These extensions of Germany's colonial possessions during the reign of William II shrink into insignificance when compared with the British and French colonial expansion during the same period. Great Britain not only annexed the Boer Republics as the result of the Transvaal War, but secured possession of Egypt and the reconquered Soudan, and made other extensive additions to her African empire. She also extended her colonial possessions by the occupation of Wei-Hai-Wei in Eastern Asia, and the acquisition of the Tonga Islands and some of the Solomon Islands.

[78] France since 1890 has acquired still vaster stretches of colonial territory than Great Britain, for the greater part of her enormous colonial empire in Africa was annexed during that period. Warlike expeditions against the natives played a great part in these acquisitions. During the two decades preceding the World War, the French possessions in Asia were also considerably enlarged. Indeed, more than once France, in pursuing her aggressive policy in both continents, narrowly escaped coming into violent conflict with Great Britain. It is only necessary to recall the Siamese and Fashoda episodes.

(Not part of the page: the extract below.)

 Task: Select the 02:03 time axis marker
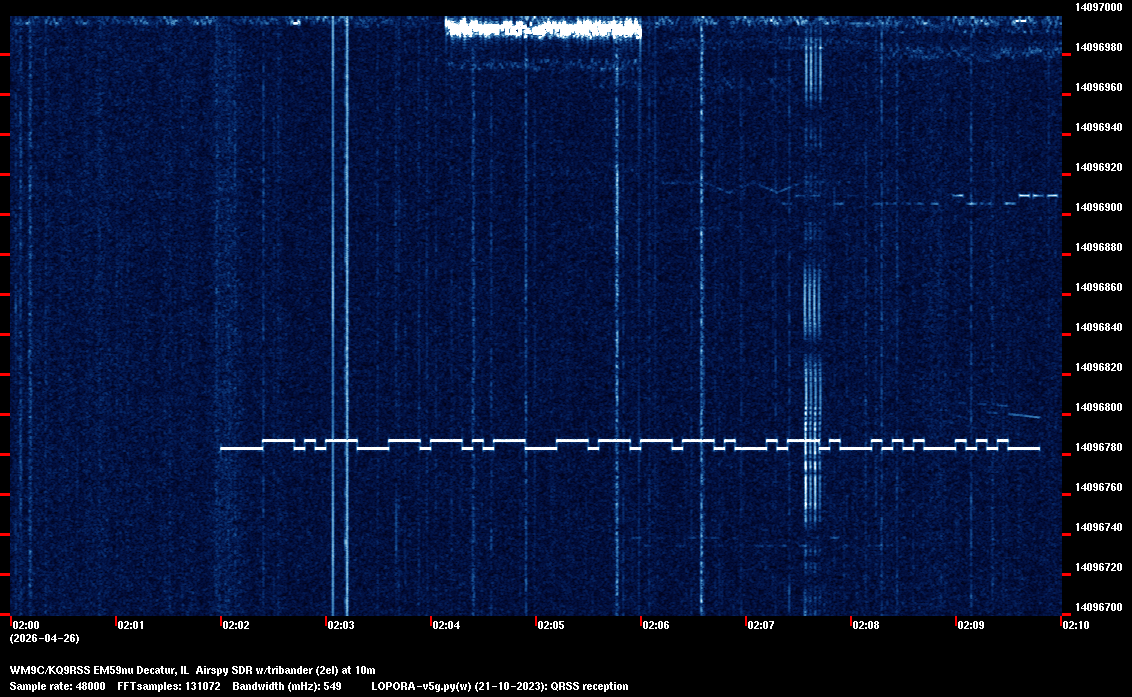pos(341,625)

In the entire scheme of German colonial policy there is nothing which could justify the accusation of aggression, and those who make it are bound in honour to prove it, which they have never done. Far from being aggressive and egoistic in colonial matters, Germany let slip many an opportunity which presented itself for the increase of her colonial possessions by special treaties with other Powers. Bismarck's successor, Count Caprivi, was disinclined to increase Germany's colonial dominion, and gave up great tracts of East African territory in exchange for Heligoland. The later Chancellor, Prince Bülow, who remained in office for so many years, set up as a motto of German policy: "No conquests, no fresh territorial acquisitions, but in place of these the continuance of the policy of the Open Door." When the Morocco affair made the continuance of this policy impossible in consequence of France's imperialistic attitude, in which she was supported by Great Britain, whose quid pro quo was a free hand in Egypt, Kiderlen-Waechter allowed himself to be persuaded to recognize France's claims to complete her domination in North Africa - the unhappy results of which are only now maturing - in return for a little West African territory of small importance ceded from the French Congo. The land in question was primeval forest, totally uncultivated, and could not be made to serve as a military station for the terrorizing of other Powers, or France assuredly would have been unwilling to part with it. An Anglo-German treaty, which was agreed upon immediately before the war, had for its object the peaceful penetration of [79] a part of the Portuguese possessions by means of German colonization. Germany was later to buy these lands from Portugal should financial considerations incline her to the sale, while Great Britain was to exercise the same right in respect of Mozambique. This arrangement hardly comes under the heading of imperialistic militarism. If it does, how stands it with Germany's partner to the bargain?2

I come now to the alleged militarization of the natives in the German colonies themselves. Merely to mention the legal restrictions as to the number of the colonial troops should be a sufficient refutation of this accusation. Only the three largest colonies - German East Africa, German South-West Africa, and the Cameroons - possessed Protectorate troops which were even organized as military troops. The Protectorate Troops Law of July 7-18, 1896, defines clearly enough the purpose of this force. It might only be used for the maintenance of public order and security in the African Protectorate territories, and the very number of these troops shows clearly that they could have been used for no other purpose.3 German East Africa, which has an area about twice as large as that of the German Empire, with approximately seven and three-quarter million black natives, possessed a Protectorate force of 2,500 native soldiers, commanded by 152 German officers and sub-officers, exclusive of 108 German Red Cross officers and sub-officers. In addition there was a police force composed of 2,140 coloured natives, under four German officers and 61 sub-officers, which served for purely police duties. Up to the outbreak of the World War these troops were armed with old rifles, single-shot guns, which used a powder producing much smoke. It is obvious that such weapons could only be used in defensive action against natives, and would be worthless if employed against armies armed with modern repeating rifles and smokeless powder; although in the neighbouring British and Belgian colonies the coloured troops [80] were armed with such modern weapons even before the war. German East Africa followed this example very slowly, and when the war broke out was just beginning to introduce modern weapons into a few companies. There was no artillery at all, with the exception of the old salute guns before mentioned and a few very small cannon, intended purely for use in the event of warfare with the natives.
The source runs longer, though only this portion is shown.